Em depoimento ao Supremo Tribunal Federal (STF) e à Polícia Federal, o fundador do Banco Master, Daniel Vorcaro, declarou que a venda do Will Bank estava acertada e seria oficializada em 18 de novembro do ano passado, data em que o Banco Central decretou a liquidação extrajudicial do Master. O comprador seria o Mubadala Capital, fundo soberano de Abu Dhabi, conhecido por investimentos globais em energia, infraestrutura e tecnologia.

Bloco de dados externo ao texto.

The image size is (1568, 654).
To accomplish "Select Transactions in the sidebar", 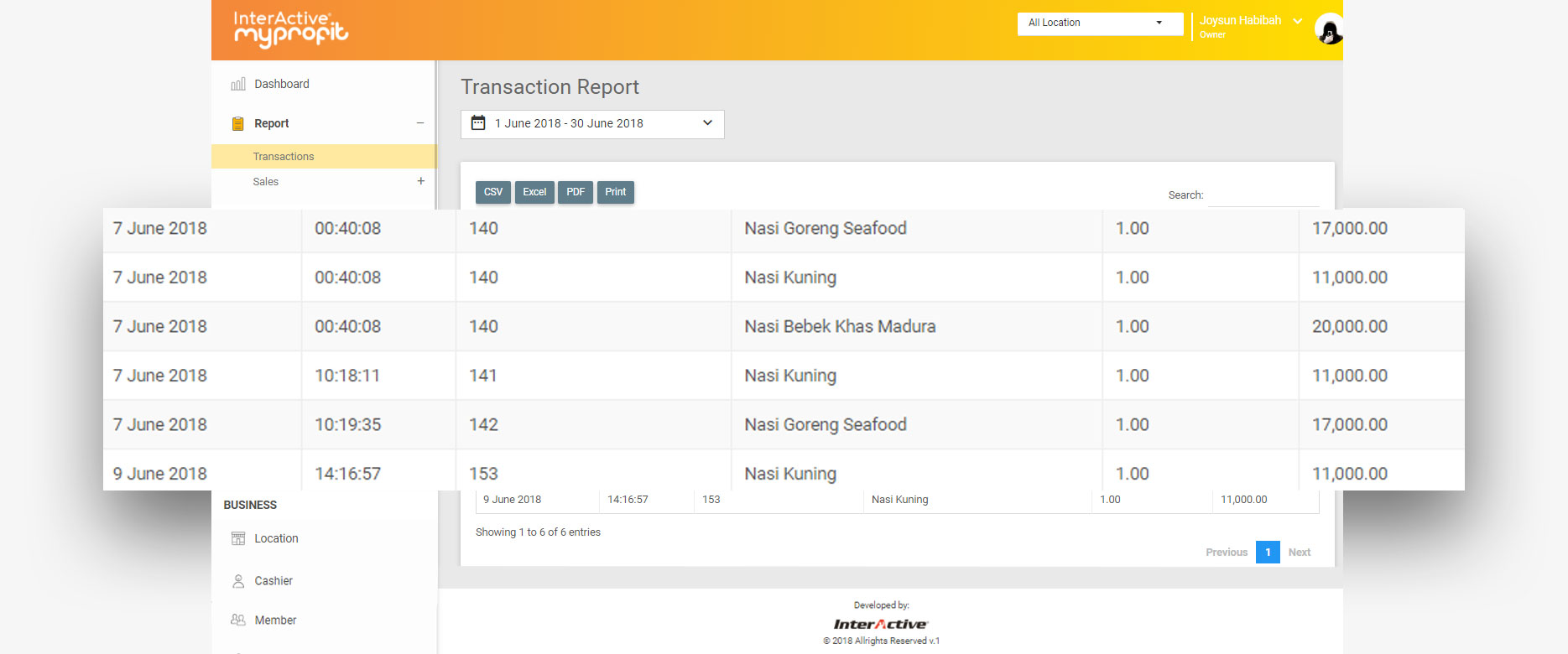I will click(284, 157).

Segundo Vorcaro, o contrato estava pronto para ser assinado na manhã daquele dia, mas a operação foi interrompida pela intervenção do BC e pela deflagração da Operação Compliance Zero, que investigava irregularidades no grupo financeiro. O banqueiro relatou que, na véspera, já havia concluído a venda de outra parte do conglomerado para a Fictor, e que a transação com o Mubadala seria o passo seguinte.

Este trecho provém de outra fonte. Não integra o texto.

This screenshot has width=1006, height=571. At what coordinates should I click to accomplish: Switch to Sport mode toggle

O Will Bank, fintech fundada em Vitória (ES) em 2016, havia sido incorporado ao grupo Master e se destacava no mercado de cartões voltados às classes C, D e E. Apesar do crescimento acelerado, enfrentava dificuldades financeiras semelhantes às do Master, marcadas por expansão agressiva, crédito de alto risco e capital escasso.
Fontes próximas às negociações afirmaram que o Mubadala chegou a solicitar apoio do Fundo Garantidor de Créditos (FGC), na ordem de R$ 5,5 bilhões, para viabilizar a compra. As condições, contudo, não foram aceitas, o que contribuiu para o fracasso da transação.
A liquidação simultânea do Master e do Will Bank encerrou a trajetória de um dos grupos financeiros que mais cresceram no varejo popular nos últimos anos.